Last week, I had the opportunity to go to the Nasher Sculpture Garden with my mom and my children.  I’ll let that sink in for a minute: I went to an art museum.  Willingly.  And dare I say I even enjoyed it?  And this time I managed NOT to ask questions like “These are all originals, right?”

Now that you’ve had a moment to compose yourself we can return to the subject at hand.  While I enjoyed nearly all of the sculptures there, and we had lots of fun taking pictures of us interacting with several pieces, one in particular caught my attention…and held it.

It was simply called “Vertebrae”, and for those of you who know me and know my story, you can appreciate why this was significant to me.  As I sat there next to this sculpture, with my children gazing into the reflecting pool, I had an emotional moment…a moment where I was overwhelmed with gratitude for God’s healing.  For God’s protection.  For God’s miraculous touch.  I was reminded again of how different things could have been…but how God in His sovereignty chose this path of wholeness for my life.  How God put it into a nurse’s head to draw – and carve – a heart out of my body cast, creating a touchstone of God’s love and care.  And how God used that accident to bring a wonderful and godly man into my life who would eventually become my husband.

But I’m not the only one in my family who has received miraculous healing from Jehovah Rapha.  It wasn’t too long ago that we were dealing with this:

And though God gave Matt the strength to handle his diagnosis and treatment with humor, dealing with cancer was still stressful.  There were hard and difficult days.  There was financial strain.  There was uncertainty and fear.  But as we approach the one-year anniversary of Matt’s final chemo treatment, and shortly thereafter his first anniversary as a survivor, I have been reminded to be grateful for the gift of each new day.  For the gift of my husband and his continued presence in my life.  For being able to kiss him good night before we go to bed, and each morning before he heads off to work.  For sharing meals, and going shopping, and attending school functions, and living life together.

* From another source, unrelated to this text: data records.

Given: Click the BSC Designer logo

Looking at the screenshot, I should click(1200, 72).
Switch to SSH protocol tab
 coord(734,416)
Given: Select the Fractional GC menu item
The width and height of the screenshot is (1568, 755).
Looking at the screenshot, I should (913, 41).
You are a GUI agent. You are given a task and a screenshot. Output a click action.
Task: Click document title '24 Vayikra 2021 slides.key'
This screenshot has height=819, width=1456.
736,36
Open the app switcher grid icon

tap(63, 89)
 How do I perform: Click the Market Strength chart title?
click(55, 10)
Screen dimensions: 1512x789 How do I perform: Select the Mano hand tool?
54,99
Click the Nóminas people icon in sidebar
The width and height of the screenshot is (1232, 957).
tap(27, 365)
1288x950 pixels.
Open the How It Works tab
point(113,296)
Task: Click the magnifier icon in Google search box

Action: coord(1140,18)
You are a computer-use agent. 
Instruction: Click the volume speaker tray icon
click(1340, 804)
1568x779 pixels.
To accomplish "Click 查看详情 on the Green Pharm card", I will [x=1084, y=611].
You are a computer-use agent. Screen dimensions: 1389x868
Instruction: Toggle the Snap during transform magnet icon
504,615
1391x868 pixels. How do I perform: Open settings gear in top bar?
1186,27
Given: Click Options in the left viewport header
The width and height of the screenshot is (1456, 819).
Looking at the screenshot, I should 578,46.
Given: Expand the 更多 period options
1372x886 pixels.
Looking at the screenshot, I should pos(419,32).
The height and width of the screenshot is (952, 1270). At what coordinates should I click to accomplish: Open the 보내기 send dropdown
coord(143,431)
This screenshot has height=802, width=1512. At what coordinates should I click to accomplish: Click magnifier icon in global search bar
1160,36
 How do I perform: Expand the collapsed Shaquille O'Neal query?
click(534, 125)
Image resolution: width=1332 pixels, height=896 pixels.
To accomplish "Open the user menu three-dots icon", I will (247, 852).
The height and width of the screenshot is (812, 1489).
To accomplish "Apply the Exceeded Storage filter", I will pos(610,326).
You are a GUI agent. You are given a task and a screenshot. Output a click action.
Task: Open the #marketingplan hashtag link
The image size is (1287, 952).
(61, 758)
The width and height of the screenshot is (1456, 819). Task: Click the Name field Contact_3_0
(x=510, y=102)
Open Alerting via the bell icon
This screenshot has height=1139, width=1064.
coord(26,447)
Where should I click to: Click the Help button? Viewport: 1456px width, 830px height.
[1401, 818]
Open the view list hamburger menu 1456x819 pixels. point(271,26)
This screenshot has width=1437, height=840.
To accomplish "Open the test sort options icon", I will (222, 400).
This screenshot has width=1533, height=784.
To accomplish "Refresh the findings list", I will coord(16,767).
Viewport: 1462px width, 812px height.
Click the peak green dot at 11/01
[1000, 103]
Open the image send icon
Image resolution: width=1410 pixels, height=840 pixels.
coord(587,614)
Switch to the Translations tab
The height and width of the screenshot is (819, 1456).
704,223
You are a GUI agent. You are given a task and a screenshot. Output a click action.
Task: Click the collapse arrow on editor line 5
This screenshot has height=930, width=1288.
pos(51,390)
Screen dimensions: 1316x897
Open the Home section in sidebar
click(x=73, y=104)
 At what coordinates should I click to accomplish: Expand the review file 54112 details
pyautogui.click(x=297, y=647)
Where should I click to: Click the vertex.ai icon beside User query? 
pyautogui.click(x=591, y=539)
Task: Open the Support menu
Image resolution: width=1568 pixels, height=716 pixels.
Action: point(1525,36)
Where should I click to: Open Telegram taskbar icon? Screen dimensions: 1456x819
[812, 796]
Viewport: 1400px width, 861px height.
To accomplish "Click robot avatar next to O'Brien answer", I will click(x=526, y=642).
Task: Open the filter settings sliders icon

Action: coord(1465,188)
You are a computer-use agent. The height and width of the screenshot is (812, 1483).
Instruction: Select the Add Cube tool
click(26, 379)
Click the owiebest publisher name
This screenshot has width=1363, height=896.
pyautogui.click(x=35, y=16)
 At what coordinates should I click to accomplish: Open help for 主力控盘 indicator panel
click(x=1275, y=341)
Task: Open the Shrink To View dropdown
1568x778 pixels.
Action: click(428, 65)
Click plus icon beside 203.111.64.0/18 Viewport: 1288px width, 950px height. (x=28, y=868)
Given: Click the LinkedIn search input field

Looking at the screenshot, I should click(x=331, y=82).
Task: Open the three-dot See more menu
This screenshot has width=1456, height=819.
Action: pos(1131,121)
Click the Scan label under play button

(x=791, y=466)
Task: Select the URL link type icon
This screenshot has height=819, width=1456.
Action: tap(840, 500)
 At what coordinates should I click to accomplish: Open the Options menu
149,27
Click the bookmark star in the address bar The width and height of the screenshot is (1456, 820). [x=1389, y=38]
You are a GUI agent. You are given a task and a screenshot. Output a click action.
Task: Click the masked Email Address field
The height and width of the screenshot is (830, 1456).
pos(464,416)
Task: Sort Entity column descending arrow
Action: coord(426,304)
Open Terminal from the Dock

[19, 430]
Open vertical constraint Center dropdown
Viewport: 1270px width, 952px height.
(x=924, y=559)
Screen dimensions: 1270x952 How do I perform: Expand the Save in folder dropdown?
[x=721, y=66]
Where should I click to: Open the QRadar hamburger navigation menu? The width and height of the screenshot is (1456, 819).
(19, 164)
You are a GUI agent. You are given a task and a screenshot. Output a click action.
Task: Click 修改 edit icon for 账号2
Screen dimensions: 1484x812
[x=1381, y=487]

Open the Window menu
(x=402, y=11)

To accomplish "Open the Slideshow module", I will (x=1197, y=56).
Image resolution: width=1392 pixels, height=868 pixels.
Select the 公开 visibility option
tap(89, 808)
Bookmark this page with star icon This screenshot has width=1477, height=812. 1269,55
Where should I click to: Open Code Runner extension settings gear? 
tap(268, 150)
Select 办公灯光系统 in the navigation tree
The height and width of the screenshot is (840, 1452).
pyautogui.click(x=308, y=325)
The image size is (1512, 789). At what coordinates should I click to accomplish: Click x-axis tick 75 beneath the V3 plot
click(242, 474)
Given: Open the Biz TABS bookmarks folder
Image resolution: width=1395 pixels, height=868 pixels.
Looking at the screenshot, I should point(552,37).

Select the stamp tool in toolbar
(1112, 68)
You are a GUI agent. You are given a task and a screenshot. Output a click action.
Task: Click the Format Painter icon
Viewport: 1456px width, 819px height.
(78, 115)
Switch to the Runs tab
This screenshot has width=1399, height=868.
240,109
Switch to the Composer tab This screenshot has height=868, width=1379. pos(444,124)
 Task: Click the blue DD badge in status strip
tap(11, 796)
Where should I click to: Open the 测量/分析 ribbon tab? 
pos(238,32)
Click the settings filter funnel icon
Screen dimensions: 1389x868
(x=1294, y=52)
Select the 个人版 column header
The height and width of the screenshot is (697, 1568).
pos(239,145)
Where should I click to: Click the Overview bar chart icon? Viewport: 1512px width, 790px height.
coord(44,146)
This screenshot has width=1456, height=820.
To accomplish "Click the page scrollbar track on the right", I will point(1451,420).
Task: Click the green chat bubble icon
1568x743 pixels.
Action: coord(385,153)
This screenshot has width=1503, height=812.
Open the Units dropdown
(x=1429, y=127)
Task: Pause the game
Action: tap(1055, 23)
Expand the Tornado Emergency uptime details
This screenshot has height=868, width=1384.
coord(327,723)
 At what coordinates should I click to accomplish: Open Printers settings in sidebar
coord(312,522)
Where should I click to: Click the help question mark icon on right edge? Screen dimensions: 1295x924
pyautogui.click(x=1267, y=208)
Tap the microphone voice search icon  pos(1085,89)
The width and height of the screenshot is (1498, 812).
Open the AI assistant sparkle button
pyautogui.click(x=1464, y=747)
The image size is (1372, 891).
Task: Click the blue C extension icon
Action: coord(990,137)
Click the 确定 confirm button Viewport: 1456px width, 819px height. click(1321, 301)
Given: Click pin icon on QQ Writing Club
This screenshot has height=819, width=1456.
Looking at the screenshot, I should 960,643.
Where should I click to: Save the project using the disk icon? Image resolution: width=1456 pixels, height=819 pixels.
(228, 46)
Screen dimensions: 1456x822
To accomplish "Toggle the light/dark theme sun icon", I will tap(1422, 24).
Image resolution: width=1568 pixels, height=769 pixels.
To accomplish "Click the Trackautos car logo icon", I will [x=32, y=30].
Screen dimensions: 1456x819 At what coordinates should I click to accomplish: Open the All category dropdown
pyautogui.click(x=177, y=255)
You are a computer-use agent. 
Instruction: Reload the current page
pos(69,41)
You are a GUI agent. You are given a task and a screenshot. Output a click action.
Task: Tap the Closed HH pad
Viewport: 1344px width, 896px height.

The Great Physician has been at work our our precious daughter’s life, too, from her very earliest days:

At the ripe old age of 2 weeks, Crisana was diagnosed with a condition called “hydromyelia”, a cyst in her spinal cord.  After weeks of x-rays, MRI’s, CT’s and other not-so-fun medical testing, not to mention the risk and uncertainty of her condition and the recommended treatments, she underwent surgery when she was only 4 months old.  With the help of the Great Physician, she experienced a nearly miraculous recovery less than 2 days later.

And even all these years later, we still have all the personality, all the activity, all the joy that is Crisana.

Standing.  Running.  Walking.  Dancing and leaping and twirling.  Jumping and swinging and sliding.  Kicking soccer balls and swimming underwater and roller skating.  Enjoying the life of a normal, active 7-year-old.  Each year as we return for her annual follow-up scan, I’m reminded how grateful I am for God’s protection over her.  For the way He has preserved her and kept her from harm.  For the way He has restored her to full health.

I’m grateful for those old canvas stretchers, and the lessons we’ve learned about God through those experiences.  But believe me, I’m equally grateful that we don’t need them any more.